[How to complete this task]:
Retype, word for word, the line holding "Comment (26, 1782)" and every line below it to the end of the listing. Leave out the pictures.

[Records to use]:
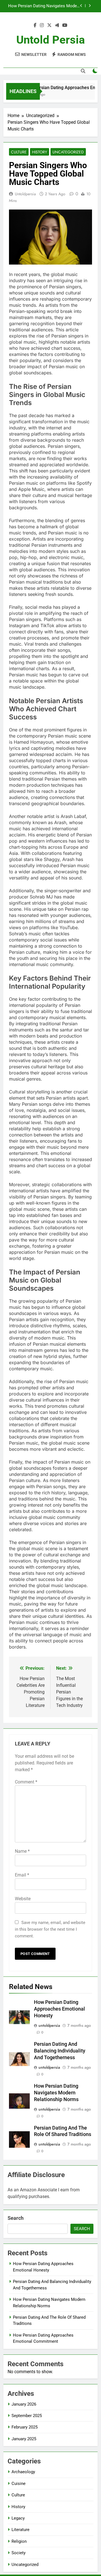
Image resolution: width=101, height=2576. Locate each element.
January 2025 (24, 2438)
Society (19, 2552)
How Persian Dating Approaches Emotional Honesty (59, 2008)
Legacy (18, 2518)
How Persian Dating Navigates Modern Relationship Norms (56, 2092)
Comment (26, 1782)
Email (22, 1875)
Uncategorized (68, 152)
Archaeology (23, 2471)
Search (16, 2218)
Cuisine (19, 2483)
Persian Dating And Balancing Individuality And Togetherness (59, 2050)
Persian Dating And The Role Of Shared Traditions (44, 7)
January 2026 (24, 2404)
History (39, 152)
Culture (19, 152)
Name (22, 1851)
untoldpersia (25, 194)
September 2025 (27, 2415)
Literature (20, 2529)
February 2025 (25, 2427)
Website (23, 1898)
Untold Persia (50, 39)
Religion (19, 2541)
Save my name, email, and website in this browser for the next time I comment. (50, 1929)
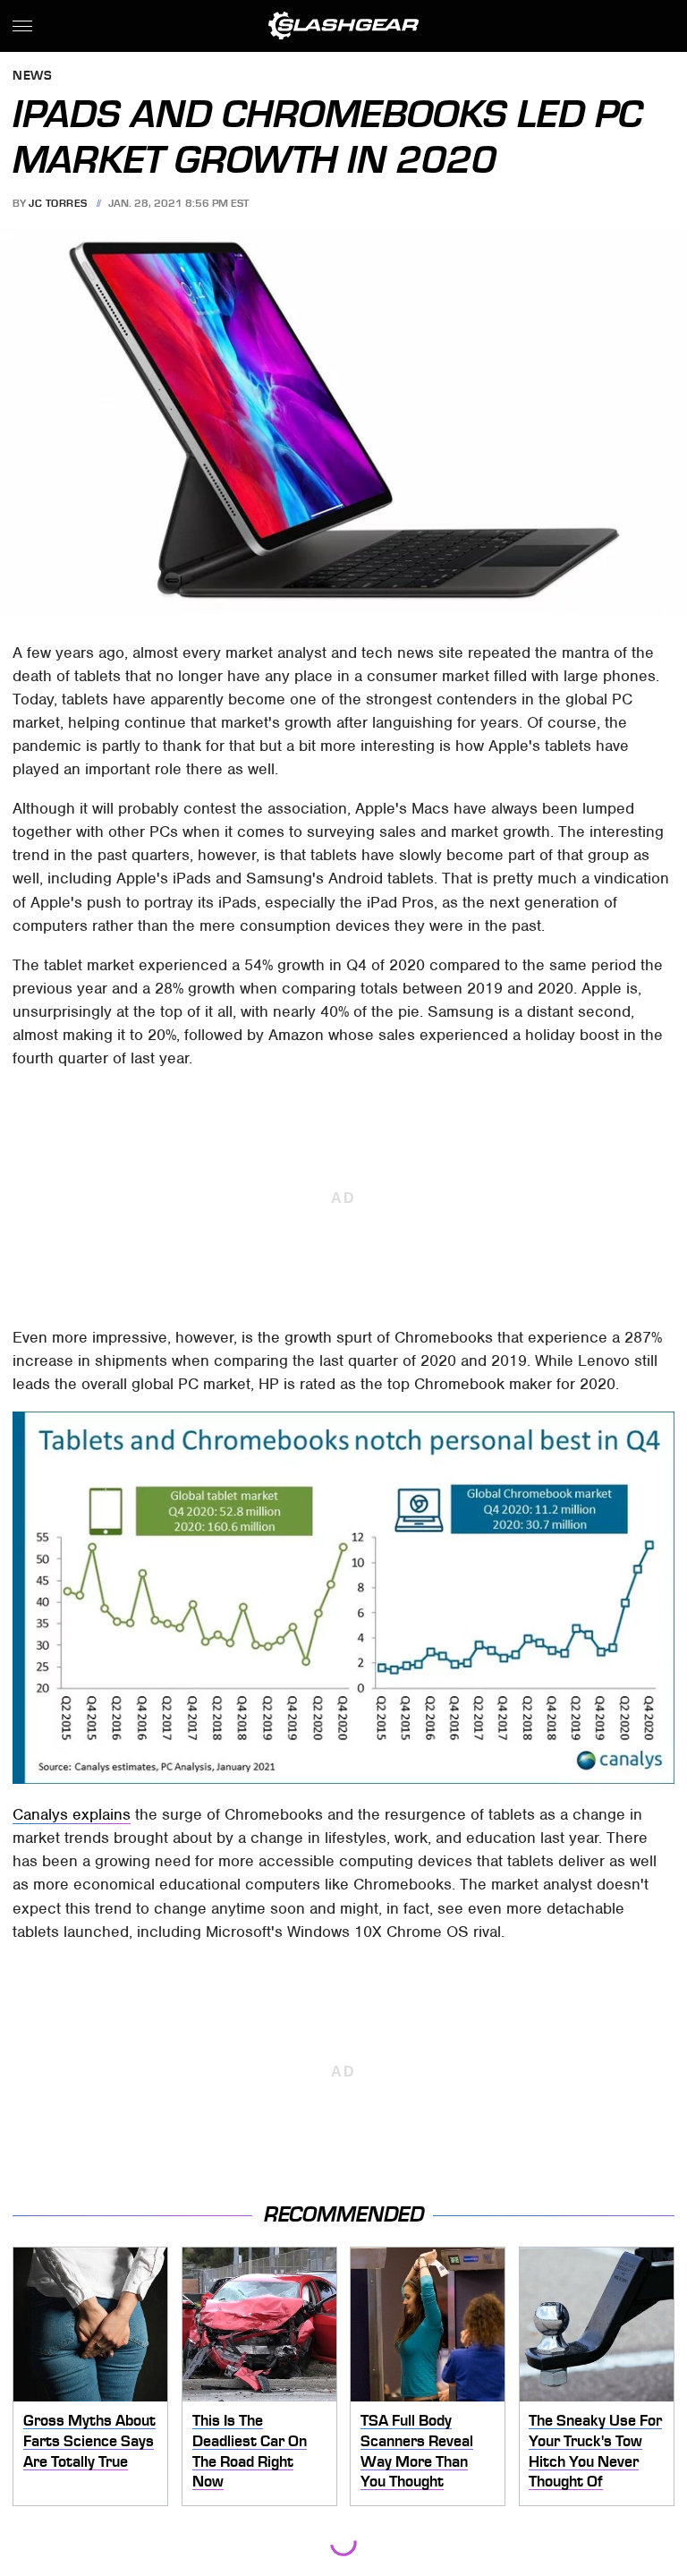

[Answer to this task]:
Comment (26, 1782)
Email (22, 1875)
Uncategorized (68, 152)
Archaeology (23, 2471)
Search (16, 2218)
Cuisine (19, 2483)
Persian Dating And Balancing Individuality And Togetherness (59, 2050)
Persian Dating And The Role Of Shared Traditions (44, 7)
January 2026 (24, 2404)
History (39, 152)
Culture (19, 152)
Name (22, 1851)
untoldpersia (25, 194)
September 2025 (27, 2415)
Literature (20, 2529)
February 2025 (25, 2427)
Website (23, 1898)
Untold Persia (50, 39)
Religion (19, 2541)
Save my name, email, and website in this browser for the next time I comment. (50, 1929)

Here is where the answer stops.